S’il me fallait choisir un couple d’humeurs, ce serait plutôt inquiétude/sérénité.

Qu’est-ce qui peut se découvrir quand on se réveille ? Quelle nouvelle peur, quelle nouvelle douleur, quel nouvel avatar inexplicable ?

Lorsque Gregor Samsa s’éveilla un matin de ses rêves, il se trouva dans son lit métamorphosé en une énorme vermine (ein ungeheures Ungeziefer). Il était couché sur son dos dur comme une cuirasse. (Traduction Georges-Arthur Goldschmidt).

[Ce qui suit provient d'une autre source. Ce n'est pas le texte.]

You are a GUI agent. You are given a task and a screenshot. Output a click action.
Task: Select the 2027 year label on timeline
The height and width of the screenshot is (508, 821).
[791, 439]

Cet incipit de La Métamorphose est un des plus inquiétants que je connaisse. Goldschmidt commente :

D’un coup, sans aucun passage, sans indication préalable, sans transition progressive, il y a enfermement dans cette forme soudaine. D’un coup, on bascule dans ce qui n’avait pas de précédent. Or chacun (…) peut vivre ce précipité d’irrémédiable. L’univers de Kafka est celui de chacun.

D’un coup…
Mais je ne me trouve pas encore dans ce « précipité d’irrémédiable ». Ce matin j’ai ouvert mes volets, j’ai contemplé le reflet des bambous dans mon thé, j’ai écouté le doux battement de l’horloge, et le monde s’est remis sereinement à tourner.